Trotz der vorgegangenen Informationen wird in Deutschland ein regelmäßiges Knochendichte-Screening bislang abgelehnt, gleichzeitig wird aber betont, das eine Messung der Knochendichte in jungen Jahren viel zu selten stattfindet. Die BEST-Studie konnte aufzeigen, dass nur 14% der Patienten mit einem Knochenbruch eine anschließende Knochendichtemessung erhalten haben. Zumindest bei Auffälligkeiten wie langsam heilende Brüche oder Verletzungen des Knochens bei minimaler Krafteinwirkung, könnte eine solche Messung einen sinnvollen Teil zur Therapie beitragen.

Knochen brauchen Zeit

Hormone regulieren unseren Körper und sorgen auch beim erwachsenen Menschen dafür, dass das komplette Skelett innerhalb von 10-15 Jahren einmal komplett erneuert wird. Anhand dieses Wissens kann man sich vorstellen wie wichtig eine gezielte Maßnahme zur Verbesserung der Knochendichte in jedem Alter sein kann.

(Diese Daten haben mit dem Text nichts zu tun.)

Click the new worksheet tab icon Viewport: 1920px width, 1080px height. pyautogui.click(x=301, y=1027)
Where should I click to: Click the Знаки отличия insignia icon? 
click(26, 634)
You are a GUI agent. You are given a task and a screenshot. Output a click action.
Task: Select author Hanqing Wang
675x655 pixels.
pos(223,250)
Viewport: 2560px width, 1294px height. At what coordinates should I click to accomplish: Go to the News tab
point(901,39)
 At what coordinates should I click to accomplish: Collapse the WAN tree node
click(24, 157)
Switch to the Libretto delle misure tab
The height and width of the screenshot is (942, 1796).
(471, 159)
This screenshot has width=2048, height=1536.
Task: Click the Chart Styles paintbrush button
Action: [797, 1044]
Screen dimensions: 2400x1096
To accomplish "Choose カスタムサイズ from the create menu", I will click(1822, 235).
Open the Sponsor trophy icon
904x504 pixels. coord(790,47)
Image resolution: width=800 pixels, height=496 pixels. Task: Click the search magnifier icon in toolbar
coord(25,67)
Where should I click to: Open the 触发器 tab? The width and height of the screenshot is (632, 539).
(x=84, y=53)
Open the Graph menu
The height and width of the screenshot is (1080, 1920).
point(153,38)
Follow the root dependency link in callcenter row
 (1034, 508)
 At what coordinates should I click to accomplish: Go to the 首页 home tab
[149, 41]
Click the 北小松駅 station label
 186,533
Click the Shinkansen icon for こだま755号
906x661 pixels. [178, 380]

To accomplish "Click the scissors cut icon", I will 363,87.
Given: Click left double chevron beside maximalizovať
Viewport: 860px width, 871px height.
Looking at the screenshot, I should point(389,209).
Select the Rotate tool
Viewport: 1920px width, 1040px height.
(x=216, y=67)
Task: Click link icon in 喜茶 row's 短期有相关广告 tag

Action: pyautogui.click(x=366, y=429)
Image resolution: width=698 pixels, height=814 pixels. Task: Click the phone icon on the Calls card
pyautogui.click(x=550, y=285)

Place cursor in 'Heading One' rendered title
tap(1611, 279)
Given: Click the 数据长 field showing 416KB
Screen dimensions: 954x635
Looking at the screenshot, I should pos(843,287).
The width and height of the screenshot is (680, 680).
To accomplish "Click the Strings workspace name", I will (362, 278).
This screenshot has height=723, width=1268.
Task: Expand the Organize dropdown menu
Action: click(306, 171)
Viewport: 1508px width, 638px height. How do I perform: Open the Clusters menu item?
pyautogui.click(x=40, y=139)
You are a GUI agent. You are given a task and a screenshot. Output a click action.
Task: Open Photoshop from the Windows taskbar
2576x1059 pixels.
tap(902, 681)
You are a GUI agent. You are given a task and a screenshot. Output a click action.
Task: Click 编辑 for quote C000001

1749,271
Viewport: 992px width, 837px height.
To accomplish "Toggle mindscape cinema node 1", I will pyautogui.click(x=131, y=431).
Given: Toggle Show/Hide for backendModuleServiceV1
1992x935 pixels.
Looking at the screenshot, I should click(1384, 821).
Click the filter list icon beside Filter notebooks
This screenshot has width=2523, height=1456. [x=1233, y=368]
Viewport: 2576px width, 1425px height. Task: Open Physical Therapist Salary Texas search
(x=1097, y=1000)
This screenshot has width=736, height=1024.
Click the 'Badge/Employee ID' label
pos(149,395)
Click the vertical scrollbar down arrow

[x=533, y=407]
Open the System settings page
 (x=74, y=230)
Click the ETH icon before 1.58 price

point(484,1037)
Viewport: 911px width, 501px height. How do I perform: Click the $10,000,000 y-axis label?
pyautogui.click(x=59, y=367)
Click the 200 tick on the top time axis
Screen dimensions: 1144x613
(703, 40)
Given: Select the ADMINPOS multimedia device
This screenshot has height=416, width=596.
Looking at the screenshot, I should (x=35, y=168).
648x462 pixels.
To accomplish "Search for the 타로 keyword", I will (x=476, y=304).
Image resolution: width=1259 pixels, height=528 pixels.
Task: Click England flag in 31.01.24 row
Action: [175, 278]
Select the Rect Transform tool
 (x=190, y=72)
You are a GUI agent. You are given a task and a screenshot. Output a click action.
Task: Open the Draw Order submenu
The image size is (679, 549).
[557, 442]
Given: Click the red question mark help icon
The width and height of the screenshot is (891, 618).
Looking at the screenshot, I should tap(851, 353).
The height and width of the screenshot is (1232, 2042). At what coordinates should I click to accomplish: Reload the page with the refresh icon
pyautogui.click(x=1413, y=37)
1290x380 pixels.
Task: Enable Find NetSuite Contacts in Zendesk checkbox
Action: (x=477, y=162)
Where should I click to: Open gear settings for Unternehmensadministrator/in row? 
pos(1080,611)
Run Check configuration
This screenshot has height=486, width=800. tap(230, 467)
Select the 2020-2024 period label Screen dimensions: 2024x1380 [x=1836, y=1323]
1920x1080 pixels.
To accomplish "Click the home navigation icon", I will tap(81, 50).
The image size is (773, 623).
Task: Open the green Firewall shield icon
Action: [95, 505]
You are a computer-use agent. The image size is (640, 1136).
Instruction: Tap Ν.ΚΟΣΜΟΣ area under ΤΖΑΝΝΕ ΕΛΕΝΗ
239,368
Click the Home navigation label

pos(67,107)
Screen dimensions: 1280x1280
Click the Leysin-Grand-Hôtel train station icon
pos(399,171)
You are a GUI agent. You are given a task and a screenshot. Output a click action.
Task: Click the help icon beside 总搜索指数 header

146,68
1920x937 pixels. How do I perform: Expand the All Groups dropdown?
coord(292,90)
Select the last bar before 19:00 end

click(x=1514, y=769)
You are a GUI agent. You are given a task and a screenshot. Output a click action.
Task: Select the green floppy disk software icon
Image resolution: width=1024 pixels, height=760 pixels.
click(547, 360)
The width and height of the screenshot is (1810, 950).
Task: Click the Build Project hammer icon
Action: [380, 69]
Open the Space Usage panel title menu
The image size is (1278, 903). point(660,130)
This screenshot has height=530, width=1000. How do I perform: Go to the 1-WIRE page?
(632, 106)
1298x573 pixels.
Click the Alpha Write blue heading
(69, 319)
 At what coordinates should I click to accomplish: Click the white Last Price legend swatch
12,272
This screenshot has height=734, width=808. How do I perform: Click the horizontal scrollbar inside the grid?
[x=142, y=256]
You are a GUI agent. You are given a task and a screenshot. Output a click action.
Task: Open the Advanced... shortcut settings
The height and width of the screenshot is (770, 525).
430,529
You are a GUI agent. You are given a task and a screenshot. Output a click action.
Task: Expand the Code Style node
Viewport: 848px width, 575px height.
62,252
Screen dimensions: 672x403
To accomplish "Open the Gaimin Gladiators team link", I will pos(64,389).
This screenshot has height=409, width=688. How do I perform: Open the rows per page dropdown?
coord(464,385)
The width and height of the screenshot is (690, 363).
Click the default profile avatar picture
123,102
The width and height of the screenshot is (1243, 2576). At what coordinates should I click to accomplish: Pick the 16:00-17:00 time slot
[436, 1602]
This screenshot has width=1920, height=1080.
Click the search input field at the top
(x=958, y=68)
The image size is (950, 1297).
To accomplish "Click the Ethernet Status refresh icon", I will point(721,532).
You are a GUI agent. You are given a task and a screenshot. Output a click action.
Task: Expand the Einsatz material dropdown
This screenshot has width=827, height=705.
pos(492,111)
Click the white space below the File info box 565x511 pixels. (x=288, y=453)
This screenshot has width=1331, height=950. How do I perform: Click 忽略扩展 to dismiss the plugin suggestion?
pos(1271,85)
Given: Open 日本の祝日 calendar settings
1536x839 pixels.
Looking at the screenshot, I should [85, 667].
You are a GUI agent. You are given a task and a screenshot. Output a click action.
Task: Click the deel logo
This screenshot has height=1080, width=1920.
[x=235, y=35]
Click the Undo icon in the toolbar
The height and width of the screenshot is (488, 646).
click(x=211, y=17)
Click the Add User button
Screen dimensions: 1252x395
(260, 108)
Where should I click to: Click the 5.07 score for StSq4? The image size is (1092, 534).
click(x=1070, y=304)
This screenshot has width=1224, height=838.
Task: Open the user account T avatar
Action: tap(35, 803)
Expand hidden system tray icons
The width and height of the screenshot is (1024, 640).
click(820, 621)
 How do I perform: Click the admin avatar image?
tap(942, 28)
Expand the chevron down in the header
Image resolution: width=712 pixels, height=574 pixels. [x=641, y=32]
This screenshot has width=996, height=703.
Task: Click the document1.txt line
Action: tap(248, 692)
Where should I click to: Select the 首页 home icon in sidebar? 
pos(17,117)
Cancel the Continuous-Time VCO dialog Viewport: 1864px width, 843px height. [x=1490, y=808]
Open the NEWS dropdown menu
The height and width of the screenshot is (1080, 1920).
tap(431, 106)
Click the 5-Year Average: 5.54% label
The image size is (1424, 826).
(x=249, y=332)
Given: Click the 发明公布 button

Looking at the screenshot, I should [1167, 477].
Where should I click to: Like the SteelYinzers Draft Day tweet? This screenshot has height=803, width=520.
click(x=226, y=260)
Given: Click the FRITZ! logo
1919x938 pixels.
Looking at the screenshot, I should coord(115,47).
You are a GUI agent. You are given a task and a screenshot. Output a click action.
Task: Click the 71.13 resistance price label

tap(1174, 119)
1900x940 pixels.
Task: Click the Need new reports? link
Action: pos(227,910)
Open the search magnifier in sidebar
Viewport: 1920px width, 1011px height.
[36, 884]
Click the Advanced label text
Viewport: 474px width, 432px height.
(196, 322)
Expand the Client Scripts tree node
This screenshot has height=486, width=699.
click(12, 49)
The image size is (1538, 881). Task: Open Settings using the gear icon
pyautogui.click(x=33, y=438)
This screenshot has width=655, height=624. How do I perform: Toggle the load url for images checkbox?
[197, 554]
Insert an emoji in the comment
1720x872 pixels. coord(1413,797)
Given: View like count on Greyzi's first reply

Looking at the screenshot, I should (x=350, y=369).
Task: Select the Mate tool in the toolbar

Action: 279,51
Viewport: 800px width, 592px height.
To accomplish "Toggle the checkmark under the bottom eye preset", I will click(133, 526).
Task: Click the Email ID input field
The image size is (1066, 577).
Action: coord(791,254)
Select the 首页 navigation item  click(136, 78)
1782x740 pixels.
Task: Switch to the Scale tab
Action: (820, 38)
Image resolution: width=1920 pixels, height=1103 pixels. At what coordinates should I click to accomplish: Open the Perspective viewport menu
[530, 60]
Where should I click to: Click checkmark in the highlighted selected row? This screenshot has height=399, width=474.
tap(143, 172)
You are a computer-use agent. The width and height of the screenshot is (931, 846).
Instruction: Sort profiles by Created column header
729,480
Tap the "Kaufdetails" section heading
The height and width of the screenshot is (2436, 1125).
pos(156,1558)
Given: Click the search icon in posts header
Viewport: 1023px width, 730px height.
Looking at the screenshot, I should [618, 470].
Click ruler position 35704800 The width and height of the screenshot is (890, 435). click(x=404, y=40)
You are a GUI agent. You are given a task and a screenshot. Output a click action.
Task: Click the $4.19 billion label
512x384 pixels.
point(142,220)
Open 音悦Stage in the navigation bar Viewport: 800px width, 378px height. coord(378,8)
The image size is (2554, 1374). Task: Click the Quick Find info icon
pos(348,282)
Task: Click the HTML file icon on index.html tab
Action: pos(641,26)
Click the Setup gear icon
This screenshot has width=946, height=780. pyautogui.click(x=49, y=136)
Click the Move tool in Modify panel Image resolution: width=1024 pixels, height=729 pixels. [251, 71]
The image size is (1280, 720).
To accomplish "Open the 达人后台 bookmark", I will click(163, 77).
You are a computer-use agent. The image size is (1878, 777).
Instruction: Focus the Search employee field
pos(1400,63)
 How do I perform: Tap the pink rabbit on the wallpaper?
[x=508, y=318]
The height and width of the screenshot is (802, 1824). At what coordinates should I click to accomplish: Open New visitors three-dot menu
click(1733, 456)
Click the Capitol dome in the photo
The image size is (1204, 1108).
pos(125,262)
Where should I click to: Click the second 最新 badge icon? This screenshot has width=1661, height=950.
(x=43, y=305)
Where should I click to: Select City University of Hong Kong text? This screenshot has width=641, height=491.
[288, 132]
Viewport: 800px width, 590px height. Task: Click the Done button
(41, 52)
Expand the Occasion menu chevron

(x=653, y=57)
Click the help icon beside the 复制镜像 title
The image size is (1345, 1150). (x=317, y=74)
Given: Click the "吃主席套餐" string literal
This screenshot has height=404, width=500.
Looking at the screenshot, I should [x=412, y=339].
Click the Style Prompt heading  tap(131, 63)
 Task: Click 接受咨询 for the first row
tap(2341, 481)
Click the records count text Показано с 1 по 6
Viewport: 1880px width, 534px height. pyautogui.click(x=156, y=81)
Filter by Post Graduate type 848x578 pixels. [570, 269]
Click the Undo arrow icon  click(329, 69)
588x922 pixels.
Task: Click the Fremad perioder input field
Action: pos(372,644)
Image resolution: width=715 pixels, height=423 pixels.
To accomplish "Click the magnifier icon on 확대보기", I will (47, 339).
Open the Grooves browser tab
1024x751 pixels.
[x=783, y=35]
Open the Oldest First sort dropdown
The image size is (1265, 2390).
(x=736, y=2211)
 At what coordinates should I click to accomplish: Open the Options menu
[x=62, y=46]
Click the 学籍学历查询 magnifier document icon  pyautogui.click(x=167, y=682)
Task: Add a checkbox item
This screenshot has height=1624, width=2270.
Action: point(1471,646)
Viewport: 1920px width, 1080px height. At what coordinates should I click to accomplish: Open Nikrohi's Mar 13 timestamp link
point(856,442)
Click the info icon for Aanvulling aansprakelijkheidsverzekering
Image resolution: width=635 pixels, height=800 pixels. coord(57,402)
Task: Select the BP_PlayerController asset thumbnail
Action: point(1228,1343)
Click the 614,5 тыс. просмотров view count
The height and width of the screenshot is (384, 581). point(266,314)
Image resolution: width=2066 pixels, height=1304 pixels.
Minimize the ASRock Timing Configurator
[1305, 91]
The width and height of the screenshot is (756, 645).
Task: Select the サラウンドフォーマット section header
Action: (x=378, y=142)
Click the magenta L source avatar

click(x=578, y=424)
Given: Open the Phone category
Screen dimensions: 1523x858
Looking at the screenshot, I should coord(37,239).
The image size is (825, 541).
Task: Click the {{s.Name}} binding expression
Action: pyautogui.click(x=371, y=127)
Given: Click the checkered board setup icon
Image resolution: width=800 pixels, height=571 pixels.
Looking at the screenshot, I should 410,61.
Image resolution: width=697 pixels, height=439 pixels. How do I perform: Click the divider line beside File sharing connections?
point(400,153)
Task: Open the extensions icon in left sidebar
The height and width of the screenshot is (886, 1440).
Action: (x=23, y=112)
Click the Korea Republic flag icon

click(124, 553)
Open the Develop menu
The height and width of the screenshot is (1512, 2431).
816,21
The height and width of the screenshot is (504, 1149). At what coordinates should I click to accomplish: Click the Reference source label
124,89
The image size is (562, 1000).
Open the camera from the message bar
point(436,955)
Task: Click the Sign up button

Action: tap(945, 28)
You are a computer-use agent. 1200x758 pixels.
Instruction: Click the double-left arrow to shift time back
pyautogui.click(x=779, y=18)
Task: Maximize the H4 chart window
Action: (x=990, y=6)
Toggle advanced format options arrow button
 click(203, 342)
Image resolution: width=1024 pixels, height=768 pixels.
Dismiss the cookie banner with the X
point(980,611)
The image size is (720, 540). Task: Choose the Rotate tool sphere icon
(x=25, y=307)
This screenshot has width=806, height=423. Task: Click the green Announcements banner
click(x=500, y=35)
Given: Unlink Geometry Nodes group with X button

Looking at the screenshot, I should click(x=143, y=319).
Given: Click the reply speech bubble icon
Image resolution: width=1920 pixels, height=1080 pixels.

In den USA kommt die sogenannte T-Score-Skala zum Einsatz. Wird ein Wert von -2 erreicht, so wird empfohlen prophylaktisch tätig zu werden. Dazu gehört die Auseinandersetzung mit den Risikofaktoren, zum Beispiel die Untersuchung der Calciumaufnahme von mind. 1000-1500mg/Tag. Wird diese nicht erreicht, werden 500mg zusätzlich substituiert. Bei Vitamin-D wird im Winter ebenfalls zu Substitutionsmitteln gegriffen, während im Sommer eine halbe Stunde im Sonnenlicht ausreicht.

Sportliche Aktivität sollte etwas reduziert werden und statt stärkeren Stoßkräften (wie zum Beispiel beim Joggen) sollte auf eine leichte Druckbelastung (zum Beispiel Nordic Walking) umgestellt werden. Auch für eventuell auftretende Darmerkrankungen oder Unverträglichkeiten sollten Strategien erarbeitet werden.

Frauen, die unter einer geringen Knochendichte leiden, sollten also schon in jungen Jahren Maßnahmen erarbeiten, welche diesen Prozess regulieren können. Insbesondere wenn ein Kinderwunsch besteht, sollte hier mit Bedacht schon im Vorfeld auf eine gute Versorgung mit Vitamin D und Calcium geachtet werden. Wird hier systematisch entgegengewirkt, so muss der in jungen Jahren anfällige Mensch, im Alter nicht zwangsläufig eine Osteoporose entwickeln.